Allen...love your videos...very entertaining and informative. (Your corpsing method would get my vote for "how-to of the year" if there was such a contest)


----------



## Allen H (Feb 13, 2010)

Its all digital- At any point in time leap to the end and see what it looks like. My plan on these is to make the library of how to videos. If in the future someone want to make something then they can quickly search and find my how to (Im very careful with the names of the videos for searchability). 
I suppose I could start showing the finish, but I think it flows better with the current structure. I do not like editing, so they are as close to real time as I can get them.
And a big thanks you to those who have said such kind things about my videos, I know they wont appeal to everyone, but I try to keep them entertaining and informative.


----------



## Vlad (Aug 2, 2005)

LOL, Haunters have no patience.

Great stuff Allen, this is a must try. I may even use the method to redo all the rubber ones I have. Giving them a more realistic look.


----------



## Coach (Oct 12, 2006)

Dryer lint, DRYER LINT. Man how twisted are you folks. Talk about out of the box thinking.

I can't wait to watch more of your vids.

Thanks
-Harry


----------



## billman (May 3, 2006)

Excellent videos Allen!


----------



## Haunted Nana (Sep 23, 2010)

cool mouse


----------



## Beforedawn (May 29, 2009)

I have to watch this..I have a bucket full of dryer lint in my laundry room right now


----------



## scaryjak (Sep 28, 2009)

what an origional idea!!! they look great


----------



## Creep Cringle (Jun 23, 2009)

That mouse was cute, but definitely not a New York mouse...
Now my wife will really think I lost it when I start my lint collection... 
Thanks Allen your vids are the best. Thank goodness for subtitles....
I have to tell you that my corpsed blucky using your method was a big hit!


----------



## debbie5 (Mar 2, 2007)

"Daddy! *I* want a dryer lint mouse and I want one NOW!" 

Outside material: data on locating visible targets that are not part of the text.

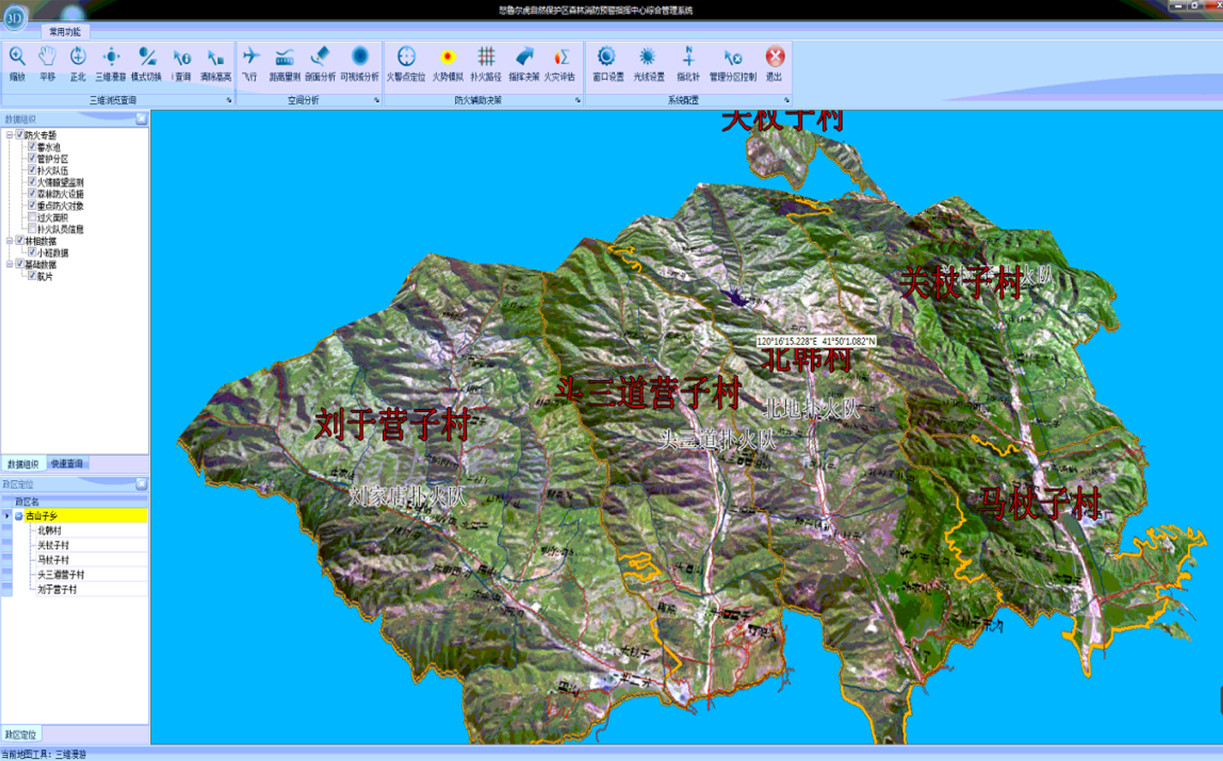Run the 火势模拟 fire simulation tool
The width and height of the screenshot is (1223, 761).
[447, 62]
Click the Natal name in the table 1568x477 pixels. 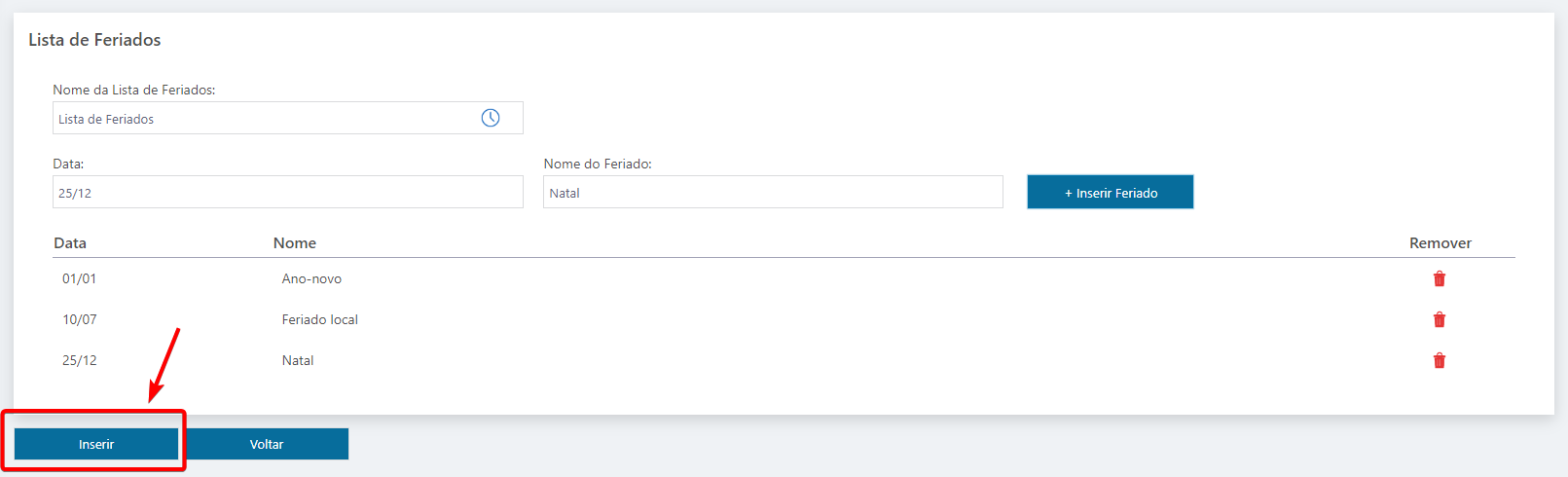tap(298, 360)
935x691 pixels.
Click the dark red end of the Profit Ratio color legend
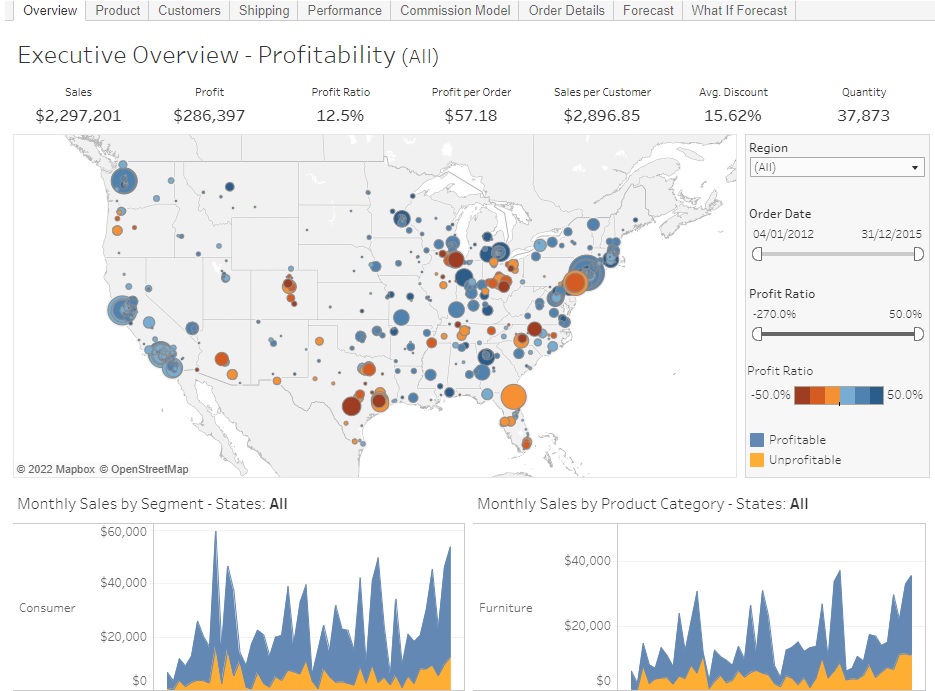pyautogui.click(x=800, y=394)
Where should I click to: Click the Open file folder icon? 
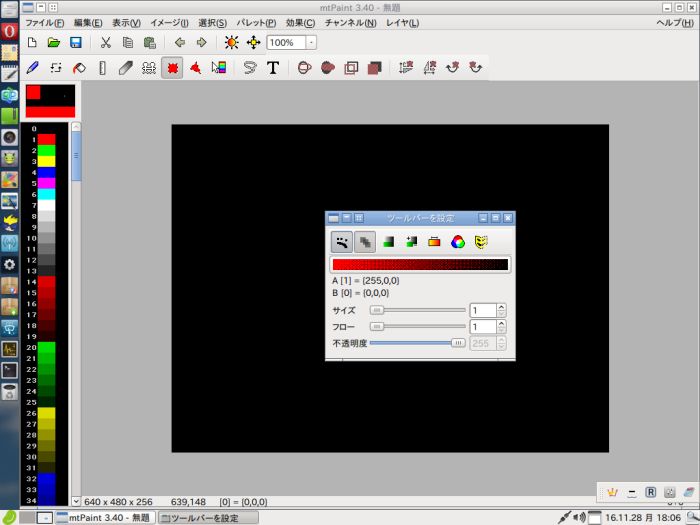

Does the mouse sit on your LINTEL??


----------



## debbie5 (Mar 2, 2007)

Allen, are you a native Texan? I'm searching for the Texas twang...

and here's a link for flesh colored hot glue sticks! http://www.artsanctum.biz/RubbaDubDubGlueSticks.htm


----------



## Allen H (Feb 13, 2010)

I was raised in MD actually, then moved to FL for 10ish years and now Texas. I have always had family here.
And I just ordered some flesh colored glue sticks!


----------



## Lunatic (Oct 3, 2006)

Wow! Lots of hard work and time spent on your products! Nice work Allen!


----------



## trishaanne (Aug 20, 2005)

Computer is down...have to use hubbys work computer and with all the government downloads, security measures, etc, I can't watch the video. I heard from Blackcat that they are AWESOME...I guess I'll have to ask her to show me the ones she made from your tutorial.


----------



## GrimleeFeindish (Jan 23, 2009)

Awesome, cant wait to sink my teeth into this video a little later. I was wondering if using dryer lint would work too for the fur (cheap and always available.) sorry if someone mentioned this already.


----------



## Allen H (Feb 13, 2010)

Dryer lint is the fur., watch the vid, lol


----------



## BioHazardCustoms (Aug 5, 2009)

Allen, I made a few of these, and I have to tell you that they taste nothing like the pet store mice I buy occasionally. They almost taste like dryer lint and hot glue.


----------



## Lunatic (Oct 3, 2006)

As always, a great how-to Allen. I too love the materials that you use to create something out of nothing. Looks great!


----------



## Cat_Bones (Jun 1, 2012)

Love the mice! have you ever made snakes? I'd like to see that!


----------



## scarrycher (May 30, 2012)

Plastic Ninja said:


> Eh, I've learned to watch any video Allen puts out. It's always been worth it in the past, no matter the length.


 I second that motion!!!


----------



## fontgeek (Jul 24, 2006)

As usual, a fun and creative video Allen.
If I might make a suggestion for the mice and rats, try using a small piece of tubing to create the eyes (if you want them to be open). By impressing the end of the tiny tubing into the head where you want an eye to be, it creates a small, round hemisphere in the head. If you want or need longer pointy ears, you can use the same tube to form the hot glue around. If you want to form the eyes afterwards, you can heat the tube with the candle, or even on the tip of the glue gun. For forming the fingers/toes, you might try a hair comb, and using that to rake the paws to create the fingers. You can choose the size comb or the gap between the teeth to set the width of the fingers.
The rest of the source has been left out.